═════ DATA EXTRACT

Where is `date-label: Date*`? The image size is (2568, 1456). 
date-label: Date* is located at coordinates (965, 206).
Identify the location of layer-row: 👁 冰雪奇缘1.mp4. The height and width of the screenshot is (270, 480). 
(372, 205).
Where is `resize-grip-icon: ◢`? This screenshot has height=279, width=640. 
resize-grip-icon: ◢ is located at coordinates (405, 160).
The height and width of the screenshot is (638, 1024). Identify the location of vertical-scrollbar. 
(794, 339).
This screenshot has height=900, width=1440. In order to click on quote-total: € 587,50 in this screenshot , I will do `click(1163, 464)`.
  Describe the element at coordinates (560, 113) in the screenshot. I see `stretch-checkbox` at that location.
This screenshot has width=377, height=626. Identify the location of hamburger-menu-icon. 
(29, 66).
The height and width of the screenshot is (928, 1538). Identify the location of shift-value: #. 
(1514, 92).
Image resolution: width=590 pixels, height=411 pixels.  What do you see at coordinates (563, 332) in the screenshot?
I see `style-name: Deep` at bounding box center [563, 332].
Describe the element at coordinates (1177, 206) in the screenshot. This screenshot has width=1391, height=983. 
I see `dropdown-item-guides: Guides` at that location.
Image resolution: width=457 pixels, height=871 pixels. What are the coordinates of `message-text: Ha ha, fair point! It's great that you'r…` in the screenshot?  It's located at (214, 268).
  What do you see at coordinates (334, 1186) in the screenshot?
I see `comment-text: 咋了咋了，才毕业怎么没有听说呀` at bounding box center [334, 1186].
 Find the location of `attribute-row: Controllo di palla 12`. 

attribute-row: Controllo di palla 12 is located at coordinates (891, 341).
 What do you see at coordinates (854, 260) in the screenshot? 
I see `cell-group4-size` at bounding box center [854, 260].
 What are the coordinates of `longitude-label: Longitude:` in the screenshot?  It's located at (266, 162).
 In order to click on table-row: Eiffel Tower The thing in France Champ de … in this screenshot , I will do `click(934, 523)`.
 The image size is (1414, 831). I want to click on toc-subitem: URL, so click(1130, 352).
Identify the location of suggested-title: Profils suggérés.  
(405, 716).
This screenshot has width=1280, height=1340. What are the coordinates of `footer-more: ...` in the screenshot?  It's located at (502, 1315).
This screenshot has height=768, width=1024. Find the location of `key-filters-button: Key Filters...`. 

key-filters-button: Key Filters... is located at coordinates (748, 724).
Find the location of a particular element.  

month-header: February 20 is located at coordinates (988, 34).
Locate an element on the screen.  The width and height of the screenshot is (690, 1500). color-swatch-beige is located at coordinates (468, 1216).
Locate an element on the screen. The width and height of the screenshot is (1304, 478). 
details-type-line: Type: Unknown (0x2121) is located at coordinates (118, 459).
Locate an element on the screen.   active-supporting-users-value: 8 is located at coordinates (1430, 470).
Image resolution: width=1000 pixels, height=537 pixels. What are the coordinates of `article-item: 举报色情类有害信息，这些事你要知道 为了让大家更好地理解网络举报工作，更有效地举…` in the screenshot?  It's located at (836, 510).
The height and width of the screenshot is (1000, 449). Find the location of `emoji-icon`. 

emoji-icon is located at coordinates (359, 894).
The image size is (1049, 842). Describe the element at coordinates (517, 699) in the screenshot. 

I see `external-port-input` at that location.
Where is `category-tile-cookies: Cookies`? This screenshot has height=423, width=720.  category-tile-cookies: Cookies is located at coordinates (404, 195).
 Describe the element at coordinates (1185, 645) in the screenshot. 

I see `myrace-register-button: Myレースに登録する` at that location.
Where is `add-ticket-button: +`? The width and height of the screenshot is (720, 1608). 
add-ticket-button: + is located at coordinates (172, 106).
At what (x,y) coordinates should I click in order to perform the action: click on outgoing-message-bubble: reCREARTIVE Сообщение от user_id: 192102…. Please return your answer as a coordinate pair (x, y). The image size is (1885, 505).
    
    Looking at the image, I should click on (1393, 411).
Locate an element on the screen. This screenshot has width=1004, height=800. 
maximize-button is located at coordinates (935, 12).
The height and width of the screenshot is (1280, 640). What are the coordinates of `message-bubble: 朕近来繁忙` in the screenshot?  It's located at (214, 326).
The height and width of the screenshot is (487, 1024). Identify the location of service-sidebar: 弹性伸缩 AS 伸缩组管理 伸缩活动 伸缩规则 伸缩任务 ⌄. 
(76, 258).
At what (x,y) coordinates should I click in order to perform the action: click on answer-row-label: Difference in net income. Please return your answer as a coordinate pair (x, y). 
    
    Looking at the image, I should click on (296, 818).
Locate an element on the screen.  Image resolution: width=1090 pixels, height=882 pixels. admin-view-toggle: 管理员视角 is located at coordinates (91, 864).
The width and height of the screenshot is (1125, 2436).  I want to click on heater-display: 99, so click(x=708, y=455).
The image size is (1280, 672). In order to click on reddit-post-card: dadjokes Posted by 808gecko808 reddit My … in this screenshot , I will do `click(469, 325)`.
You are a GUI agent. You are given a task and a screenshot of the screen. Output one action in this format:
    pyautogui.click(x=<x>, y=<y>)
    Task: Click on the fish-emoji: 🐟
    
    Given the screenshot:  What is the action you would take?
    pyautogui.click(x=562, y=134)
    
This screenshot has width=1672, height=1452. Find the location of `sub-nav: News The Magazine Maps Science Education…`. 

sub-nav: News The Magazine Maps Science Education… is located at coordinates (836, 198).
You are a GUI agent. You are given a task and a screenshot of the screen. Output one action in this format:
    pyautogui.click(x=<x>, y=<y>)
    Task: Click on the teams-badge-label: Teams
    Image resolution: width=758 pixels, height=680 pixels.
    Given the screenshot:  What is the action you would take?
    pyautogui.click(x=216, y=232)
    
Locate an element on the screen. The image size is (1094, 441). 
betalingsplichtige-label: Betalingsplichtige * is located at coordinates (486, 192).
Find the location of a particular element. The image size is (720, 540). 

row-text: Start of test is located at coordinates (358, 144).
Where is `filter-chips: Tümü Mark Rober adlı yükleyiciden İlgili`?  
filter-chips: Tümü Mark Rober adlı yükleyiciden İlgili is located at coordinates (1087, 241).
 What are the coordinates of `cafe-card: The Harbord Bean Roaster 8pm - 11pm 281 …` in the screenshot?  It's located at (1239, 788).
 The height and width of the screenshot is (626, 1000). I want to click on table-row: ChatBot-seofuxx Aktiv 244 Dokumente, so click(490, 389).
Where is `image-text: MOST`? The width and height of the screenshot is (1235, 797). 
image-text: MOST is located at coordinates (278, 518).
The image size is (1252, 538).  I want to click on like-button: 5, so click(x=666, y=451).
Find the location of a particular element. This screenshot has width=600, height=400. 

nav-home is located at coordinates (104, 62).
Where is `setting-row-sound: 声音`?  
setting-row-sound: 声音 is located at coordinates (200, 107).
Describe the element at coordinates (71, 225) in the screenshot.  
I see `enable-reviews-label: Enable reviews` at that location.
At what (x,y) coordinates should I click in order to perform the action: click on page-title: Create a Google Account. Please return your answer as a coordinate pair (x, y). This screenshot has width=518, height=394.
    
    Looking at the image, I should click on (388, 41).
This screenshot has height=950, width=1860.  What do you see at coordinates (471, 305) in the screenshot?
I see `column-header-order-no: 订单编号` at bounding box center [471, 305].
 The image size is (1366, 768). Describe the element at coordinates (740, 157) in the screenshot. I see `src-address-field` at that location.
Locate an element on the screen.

══════════

**TASK REQUIREMENTS**.
Rewrite the listing with every instance of "Identify the location of" changed to "Find the position of", keeping all other text the same.

**SOLUTION BELOW**.
Where is `date-label: Date*`? The image size is (2568, 1456). 
date-label: Date* is located at coordinates (965, 206).
Find the position of layer-row: 👁 冰雪奇缘1.mp4. The height and width of the screenshot is (270, 480). 
(372, 205).
Where is `resize-grip-icon: ◢`? This screenshot has height=279, width=640. 
resize-grip-icon: ◢ is located at coordinates (405, 160).
The height and width of the screenshot is (638, 1024). Find the position of vertical-scrollbar. 
(794, 339).
This screenshot has height=900, width=1440. In order to click on quote-total: € 587,50 in this screenshot , I will do `click(1163, 464)`.
  Describe the element at coordinates (560, 113) in the screenshot. I see `stretch-checkbox` at that location.
This screenshot has width=377, height=626. Find the position of hamburger-menu-icon. 
(29, 66).
The height and width of the screenshot is (928, 1538). Find the position of shift-value: #. 
(1514, 92).
Image resolution: width=590 pixels, height=411 pixels.  What do you see at coordinates (563, 332) in the screenshot?
I see `style-name: Deep` at bounding box center [563, 332].
Describe the element at coordinates (1177, 206) in the screenshot. This screenshot has width=1391, height=983. 
I see `dropdown-item-guides: Guides` at that location.
Image resolution: width=457 pixels, height=871 pixels. What are the coordinates of `message-text: Ha ha, fair point! It's great that you'r…` in the screenshot?  It's located at (214, 268).
  What do you see at coordinates (334, 1186) in the screenshot?
I see `comment-text: 咋了咋了，才毕业怎么没有听说呀` at bounding box center [334, 1186].
 Find the location of `attribute-row: Controllo di palla 12`. 

attribute-row: Controllo di palla 12 is located at coordinates (891, 341).
 What do you see at coordinates (854, 260) in the screenshot? 
I see `cell-group4-size` at bounding box center [854, 260].
 What are the coordinates of `longitude-label: Longitude:` in the screenshot?  It's located at (266, 162).
 In order to click on table-row: Eiffel Tower The thing in France Champ de … in this screenshot , I will do `click(934, 523)`.
 The image size is (1414, 831). I want to click on toc-subitem: URL, so click(1130, 352).
Find the position of suggested-title: Profils suggérés.  
(405, 716).
This screenshot has width=1280, height=1340. What are the coordinates of `footer-more: ...` in the screenshot?  It's located at (502, 1315).
This screenshot has height=768, width=1024. Find the location of `key-filters-button: Key Filters...`. 

key-filters-button: Key Filters... is located at coordinates (748, 724).
Find the location of a particular element.  

month-header: February 20 is located at coordinates (988, 34).
Locate an element on the screen.  The width and height of the screenshot is (690, 1500). color-swatch-beige is located at coordinates (468, 1216).
Locate an element on the screen. The width and height of the screenshot is (1304, 478). 
details-type-line: Type: Unknown (0x2121) is located at coordinates (118, 459).
Locate an element on the screen.   active-supporting-users-value: 8 is located at coordinates (1430, 470).
Image resolution: width=1000 pixels, height=537 pixels. What are the coordinates of `article-item: 举报色情类有害信息，这些事你要知道 为了让大家更好地理解网络举报工作，更有效地举…` in the screenshot?  It's located at (836, 510).
The height and width of the screenshot is (1000, 449). Find the location of `emoji-icon`. 

emoji-icon is located at coordinates (359, 894).
The image size is (1049, 842). Describe the element at coordinates (517, 699) in the screenshot. 

I see `external-port-input` at that location.
Where is `category-tile-cookies: Cookies`? This screenshot has height=423, width=720.  category-tile-cookies: Cookies is located at coordinates (404, 195).
 Describe the element at coordinates (1185, 645) in the screenshot. 

I see `myrace-register-button: Myレースに登録する` at that location.
Where is `add-ticket-button: +`? The width and height of the screenshot is (720, 1608). 
add-ticket-button: + is located at coordinates (172, 106).
At what (x,y) coordinates should I click in order to perform the action: click on outgoing-message-bubble: reCREARTIVE Сообщение от user_id: 192102…. Please return your answer as a coordinate pair (x, y). The image size is (1885, 505).
    
    Looking at the image, I should click on (1393, 411).
Locate an element on the screen. This screenshot has width=1004, height=800. 
maximize-button is located at coordinates (935, 12).
The height and width of the screenshot is (1280, 640). What are the coordinates of `message-bubble: 朕近来繁忙` in the screenshot?  It's located at (214, 326).
The height and width of the screenshot is (487, 1024). Find the position of service-sidebar: 弹性伸缩 AS 伸缩组管理 伸缩活动 伸缩规则 伸缩任务 ⌄. 
(76, 258).
At what (x,y) coordinates should I click in order to perform the action: click on answer-row-label: Difference in net income. Please return your answer as a coordinate pair (x, y). 
    
    Looking at the image, I should click on (296, 818).
Locate an element on the screen.  Image resolution: width=1090 pixels, height=882 pixels. admin-view-toggle: 管理员视角 is located at coordinates (91, 864).
The width and height of the screenshot is (1125, 2436).  I want to click on heater-display: 99, so click(x=708, y=455).
The image size is (1280, 672). In order to click on reddit-post-card: dadjokes Posted by 808gecko808 reddit My … in this screenshot , I will do `click(469, 325)`.
You are a GUI agent. You are given a task and a screenshot of the screen. Output one action in this format:
    pyautogui.click(x=<x>, y=<y>)
    Task: Click on the fish-emoji: 🐟
    
    Given the screenshot:  What is the action you would take?
    pyautogui.click(x=562, y=134)
    
This screenshot has width=1672, height=1452. Find the location of `sub-nav: News The Magazine Maps Science Education…`. 

sub-nav: News The Magazine Maps Science Education… is located at coordinates (836, 198).
You are a GUI agent. You are given a task and a screenshot of the screen. Output one action in this format:
    pyautogui.click(x=<x>, y=<y>)
    Task: Click on the teams-badge-label: Teams
    Image resolution: width=758 pixels, height=680 pixels.
    Given the screenshot:  What is the action you would take?
    pyautogui.click(x=216, y=232)
    
Locate an element on the screen. The image size is (1094, 441). 
betalingsplichtige-label: Betalingsplichtige * is located at coordinates (486, 192).
Find the location of a particular element. The image size is (720, 540). 

row-text: Start of test is located at coordinates (358, 144).
Where is `filter-chips: Tümü Mark Rober adlı yükleyiciden İlgili`?  
filter-chips: Tümü Mark Rober adlı yükleyiciden İlgili is located at coordinates (1087, 241).
 What are the coordinates of `cafe-card: The Harbord Bean Roaster 8pm - 11pm 281 …` in the screenshot?  It's located at (1239, 788).
 The height and width of the screenshot is (626, 1000). I want to click on table-row: ChatBot-seofuxx Aktiv 244 Dokumente, so click(490, 389).
Where is `image-text: MOST`? The width and height of the screenshot is (1235, 797). 
image-text: MOST is located at coordinates (278, 518).
The image size is (1252, 538).  I want to click on like-button: 5, so click(x=666, y=451).
Find the location of a particular element. This screenshot has width=600, height=400. 

nav-home is located at coordinates (104, 62).
Where is `setting-row-sound: 声音`?  
setting-row-sound: 声音 is located at coordinates (200, 107).
Describe the element at coordinates (71, 225) in the screenshot.  
I see `enable-reviews-label: Enable reviews` at that location.
At what (x,y) coordinates should I click in order to perform the action: click on page-title: Create a Google Account. Please return your answer as a coordinate pair (x, y). This screenshot has width=518, height=394.
    
    Looking at the image, I should click on (388, 41).
This screenshot has height=950, width=1860.  What do you see at coordinates (471, 305) in the screenshot?
I see `column-header-order-no: 订单编号` at bounding box center [471, 305].
 The image size is (1366, 768). Describe the element at coordinates (740, 157) in the screenshot. I see `src-address-field` at that location.
Locate an element on the screen.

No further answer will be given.